NEW YORK – A team from the Broad Institute, Massachusetts General Hospital, and other centers has turned to sequence data for individuals in the UK Biobank to assess rare variant associations with thousands of phenotypes, along with natural selection patterns tied to trait- or disease-related variants or genes.
"Genome-wide association studies have successfully discovered thousands of common variants associated with human diseases and traits, but the landscape of rare variations in human disease has not been explored at scale," co-first and corresponding author Konrad Karczewski, a medical and population genetics researcher with the Broad and Mass General, and his colleagues wrote in Cell Genomics on Monday.
They added that population biobank exomes "provide an opportunity to systematically evaluate the impact of rare coding variations across a wide range of phenotypes to discover genes and allelic series relevant to human health and disease."

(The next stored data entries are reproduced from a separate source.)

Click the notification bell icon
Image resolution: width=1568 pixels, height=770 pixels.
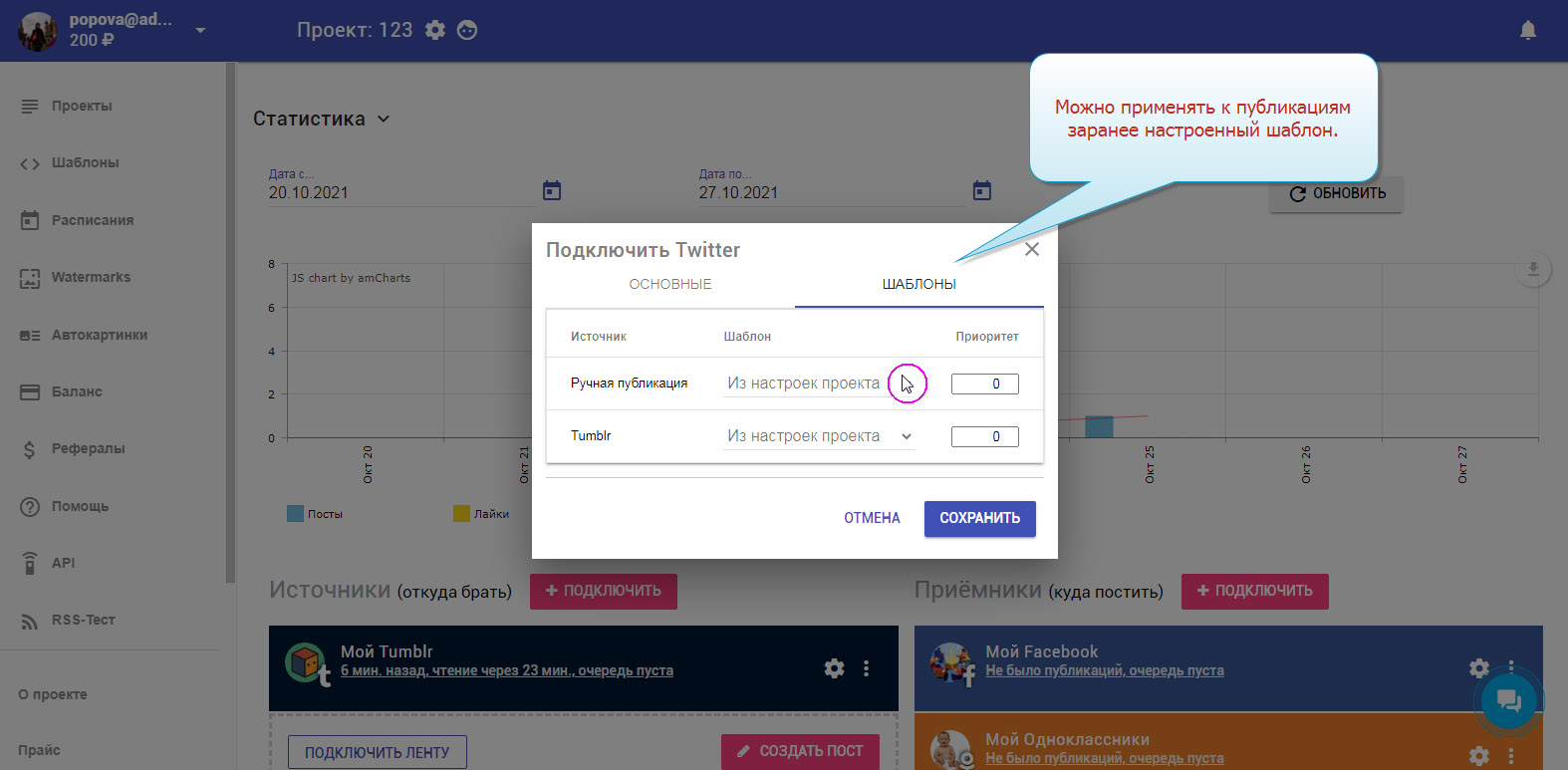(1527, 31)
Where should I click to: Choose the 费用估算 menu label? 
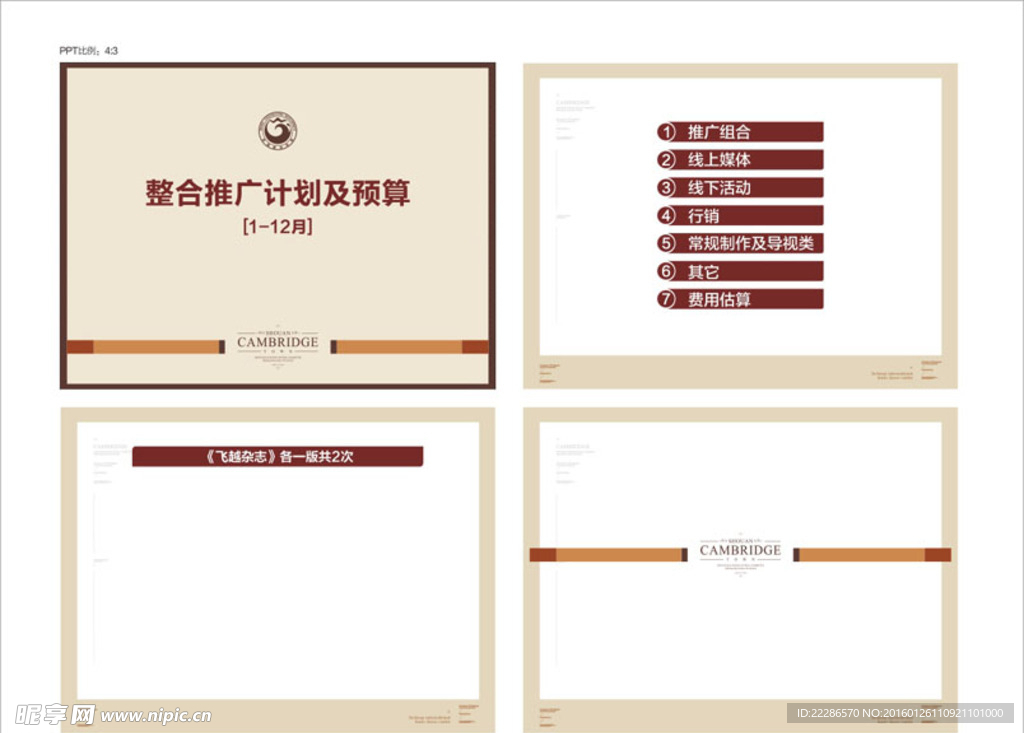(x=719, y=299)
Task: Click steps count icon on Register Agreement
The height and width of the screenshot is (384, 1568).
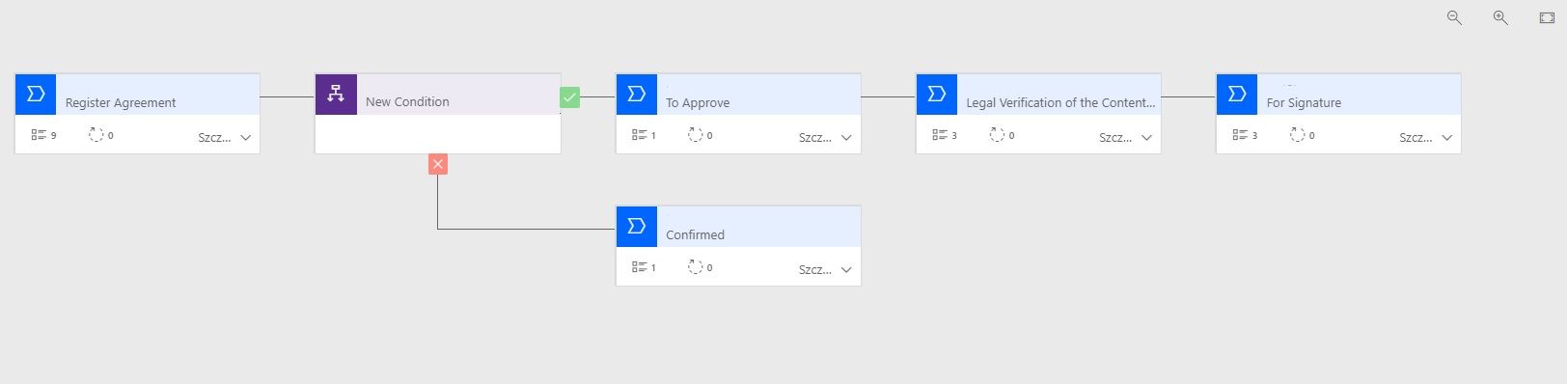Action: [39, 135]
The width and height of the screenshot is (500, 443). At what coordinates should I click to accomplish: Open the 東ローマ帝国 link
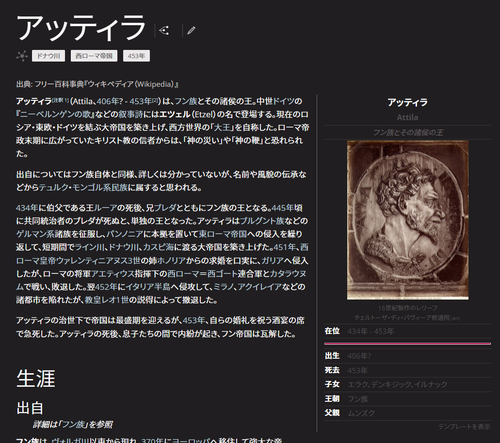pos(223,234)
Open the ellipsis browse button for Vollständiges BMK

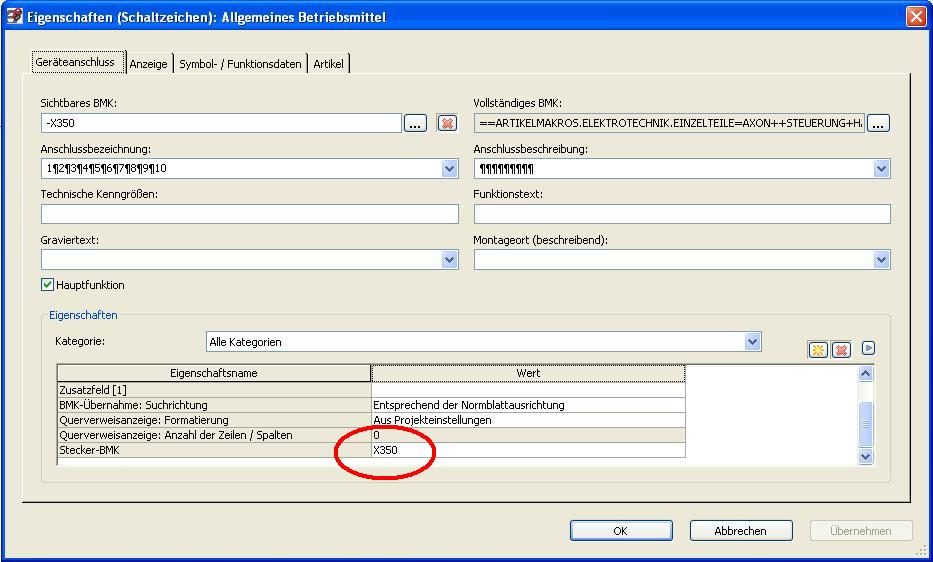coord(878,123)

The team is sharing the rare single-variant associations, gene-based association, and related summary statistics with other investigators through a publicly available "gene-biobank association summary statistics" (Genebass) browser framework hosted on the Google Cloud platform.

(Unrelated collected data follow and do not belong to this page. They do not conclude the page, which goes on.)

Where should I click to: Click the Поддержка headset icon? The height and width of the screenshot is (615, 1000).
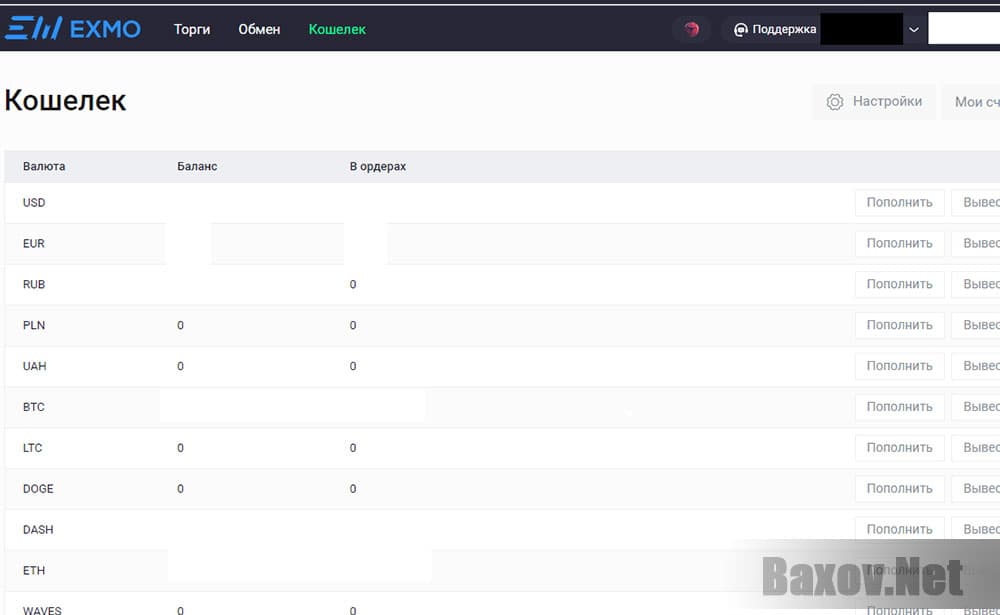[741, 30]
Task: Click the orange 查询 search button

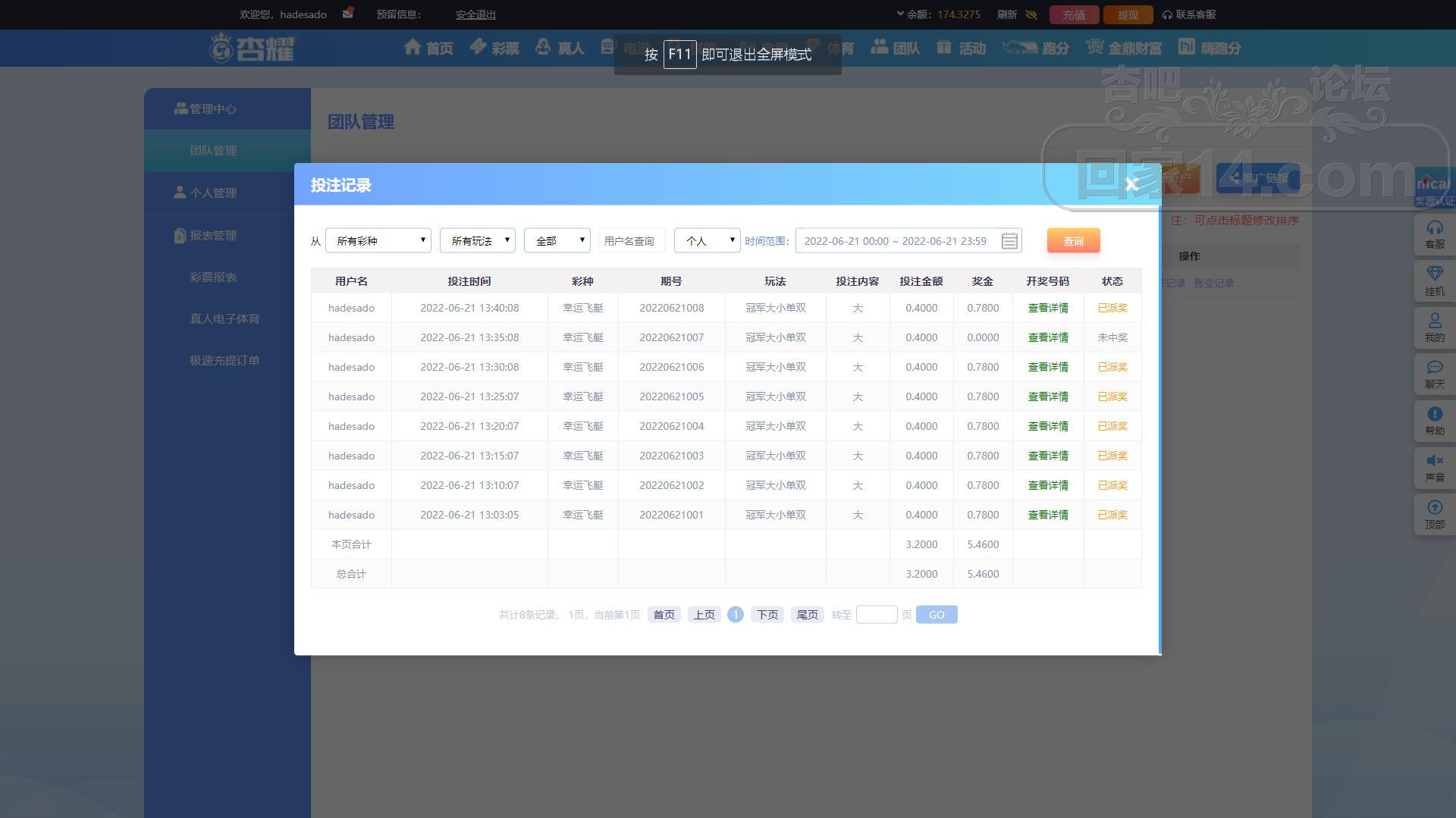Action: point(1073,241)
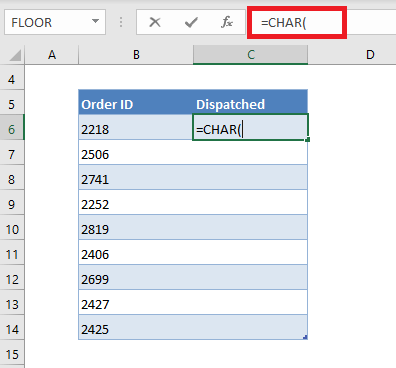396x368 pixels.
Task: Click the Select All corner triangle
Action: (x=15, y=55)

"Our web application features a unique layout and navigational scheme for rapidly browsing phenome-wide associations by integrating results across genes and variants," the authors explained. "Customizable controls, plots, and tables enable flexible filtering and visualization of phenotypes, genes, and variants of interest, results can be exported for downstream analyses, and variant associations across traits can be compared with inform pathways associated with complex traits and develop therapeutic hypotheses."

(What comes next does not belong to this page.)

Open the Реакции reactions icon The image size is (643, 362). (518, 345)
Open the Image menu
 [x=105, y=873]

Starting with protein-coding sequence data for 454,697 individuals sequenced through the UK Biobank Exome Sequencing Consortium, which includes UK Biobank investigators and eight biopharma firms, the team focused in on 450,953 high-quality exomes, including 394,841 sequences from individuals of European ancestry.
From nearly 23.9 million high-quality variants detected in the European ancestry exomes, the researchers turned to functional annotation clues to further narrow in on nearly 8.1 million variants and 75,767 variant groups across more than 19,400 human genes to search for associations with some 4,529 quantitative or binary traits or conditions. Each phenotype was represented by at least 200 individuals in the UK Biobank cohort considered, they noted.
With this strategy, the team tracked down tens of thousands of significant associations, including 18 single-variant associations, on average, for each phenotype of interest, along with an average of 1.7 group test associations per phenotype. In addition to known gene-based associations with traits related to cholesterol, bone density, red blood cell, and other measures, the analyses uncovered a group of white matter brain imaging-related variants with predicted loss-of-function effects on the SCRIB gene.
"To our knowledge, this gene has not been associated in previous genome-wide association studies, although it is a constrained gene … that shows evidence for neural tube defects in mice with ultra-rare occurrences in humans," the authors noted.
While the associations involving individual variants tended to be more significant, the investigators explained, the group analyses uncovered more than 2,200 phenotype associations that might have been missed by looking only at single variants in a given gene.
Likewise, they noted that relatively rare predicted loss of function variants played an outsized role in the associations identified by group testing, despite the preponderance of more common missense and synonymous variants making up individual phenotype associations.
From the large collection of phenotype associations, the team was able to start delving into still other variant features behind these associations — from allele frequency and natural selection patterns to gene function and apparent effect sizes.
The study's authors cautioned that the results represent individuals of European ancestry, or just a "slice of human genetic diversity," and noted that "expanding to additional ancestries has been shown to increase power and resolution for genetic discovery."
They further suggested that "[c]oncentrated efforts in building large biobanks with diverse participants will be required to overcome these limitations and provide more insight into the contribution of rare variants to common disease etiology."